You can use the tokio::join! macro to run two Scenario's in parallel:

tokio::join! {
    async {
        // First, set up a background load which either hits
        // 10K TPS, has a p95 latency of 200ms or has an
        // error rate of 5%
        set_background_load()
            .tps(10_000)
            .latency(Duration::from_millis(200), 0.95)
            .error_rate(0.05)
            .await;
    },
    async {
        // After 300s of waiting, test our scaling ability
        // by running a scenario which achieves either
        // 100K TPS or a p90 latency of 1,000ms
        sleep(Duration::from_secs(300)).await;

        test_scaling_functionality()
            .tps(100_000)
            .latency(Duration::from_millis(1_000), 0.90)
            .duration(Duration::from_secs(3600))
            .await;
    },
}

Debugging

TPS Limited

One of the warning messages you might see from Balter is "Unable to achieve TPS on current server." What this means is that Balter has detected it has maxed out on the TPS it is able to output for the given Scenario.

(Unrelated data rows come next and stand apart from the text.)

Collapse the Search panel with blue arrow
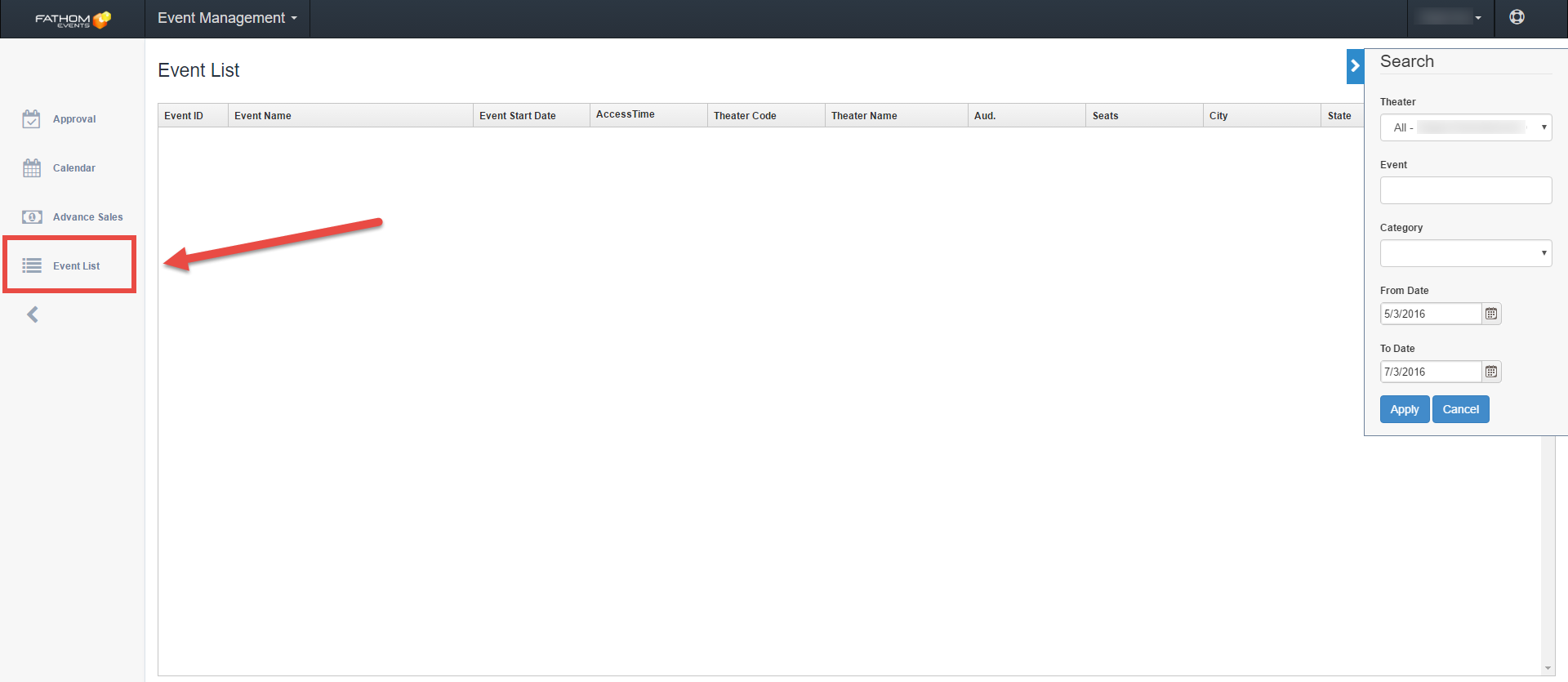The height and width of the screenshot is (682, 1568). click(x=1355, y=66)
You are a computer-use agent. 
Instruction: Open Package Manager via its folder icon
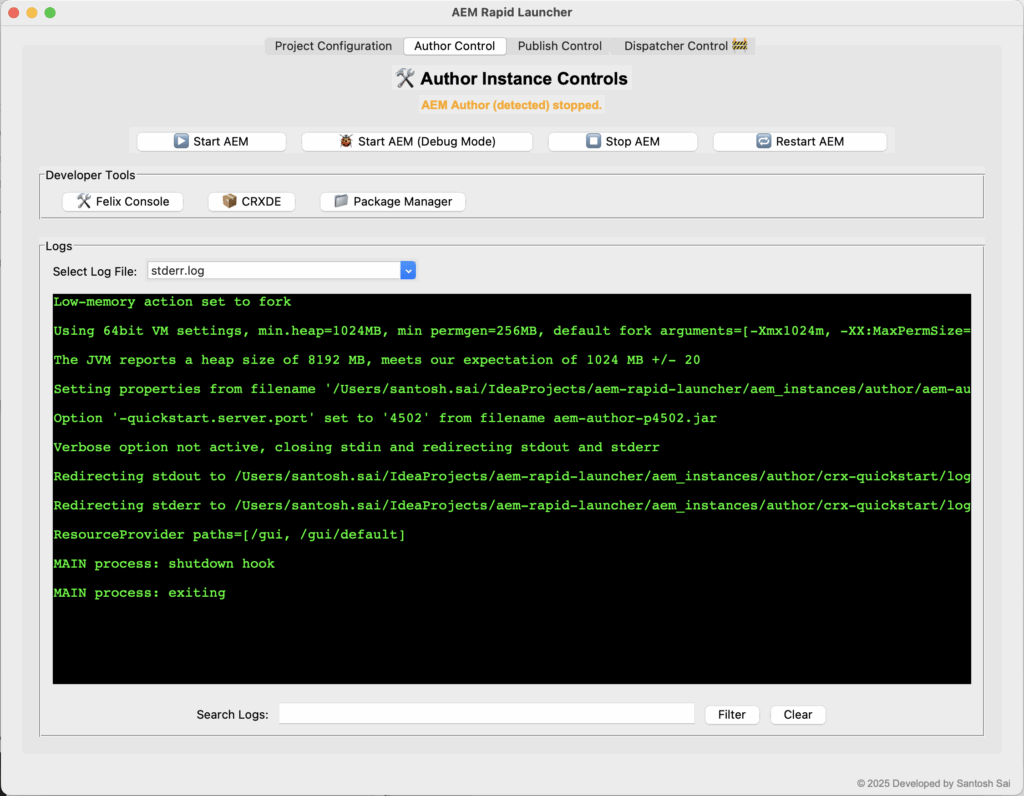pos(341,201)
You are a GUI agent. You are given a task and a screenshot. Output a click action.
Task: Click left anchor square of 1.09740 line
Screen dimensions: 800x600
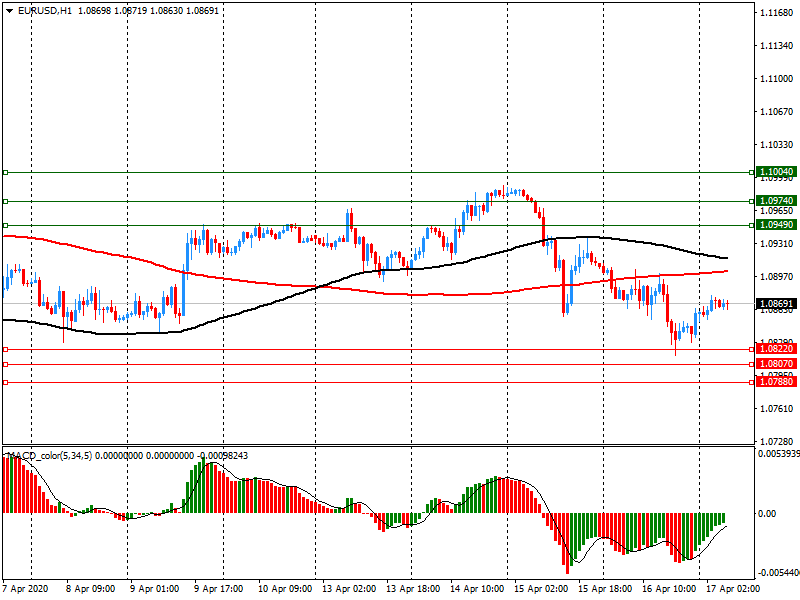tap(5, 201)
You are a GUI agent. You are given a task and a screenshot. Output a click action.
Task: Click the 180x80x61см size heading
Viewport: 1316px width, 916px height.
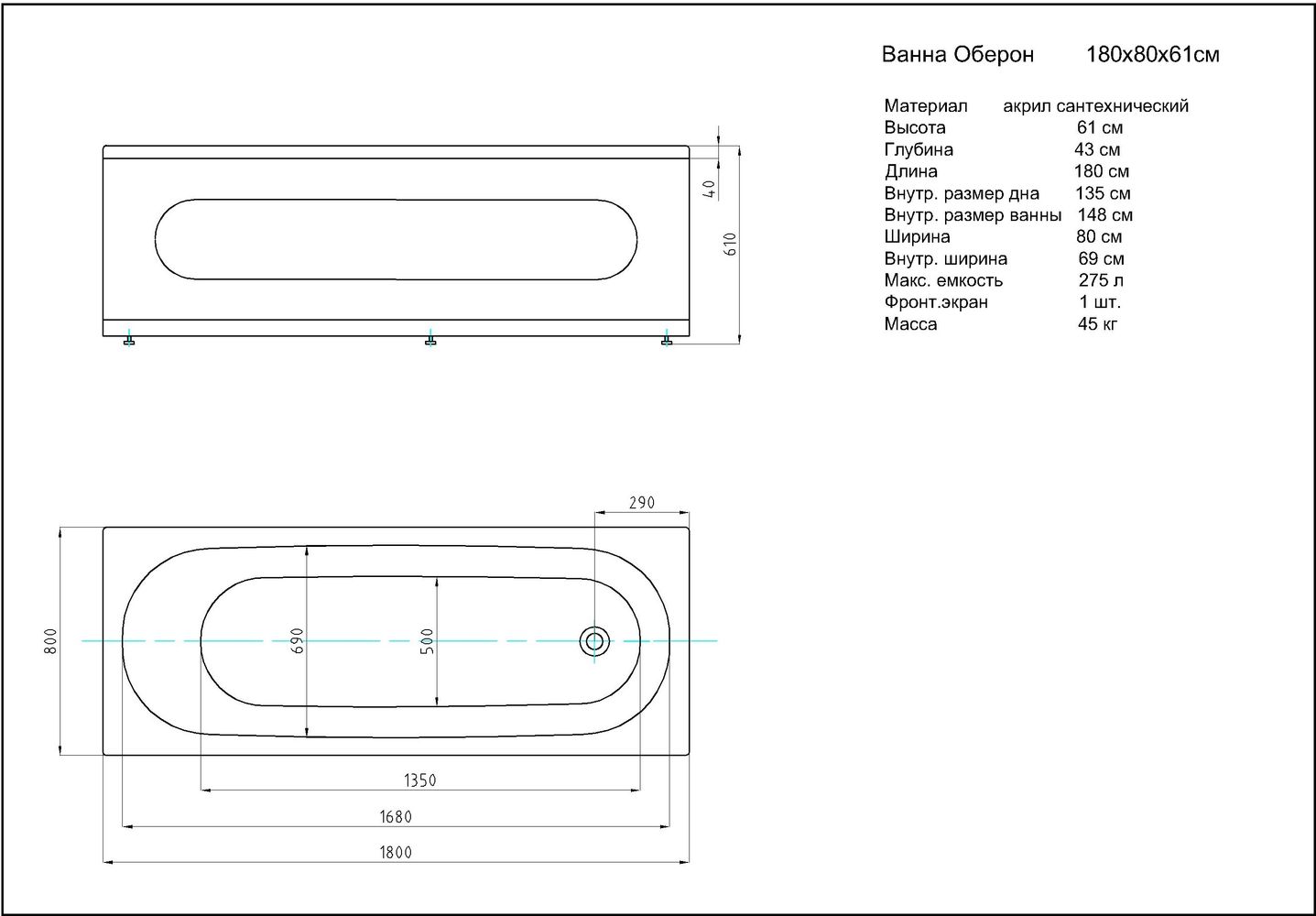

This can be the case for a few reasons, and this section will cover how Balter detects this and ways to diagnose what might be going wrong.

The way Balter works under-the-hood is by increasing concurrency for a given Scenario in order to increase the TPS. However, in the case of an external bottleneck, increasing concurrency might not lead to an increase in TPS -- in fact, it might lead to a decrease as contention is increased. For instance, if you set a Scenario to run with .tps(10_000), but the network card is bottlenecked at 5,000 TPS, you don't want to indefinitely increase concurrent tasks.

To detect situations where the TPS is limited, Balter keeps track of pairs of (concurrency, measured_tps) as it scales up. It then runs a simple slope comparison algorithm to determine if an increase in concurrency has not increased the measured_tps, at which point we know there is a bottleneck.

The metrics provided by Balter can give insight into where the bottleneck might be. The success/error, latency and concurrency measurements are going to be the most useful. You can also use the distributed runtime feature of Balter in order to scale out to additional servers.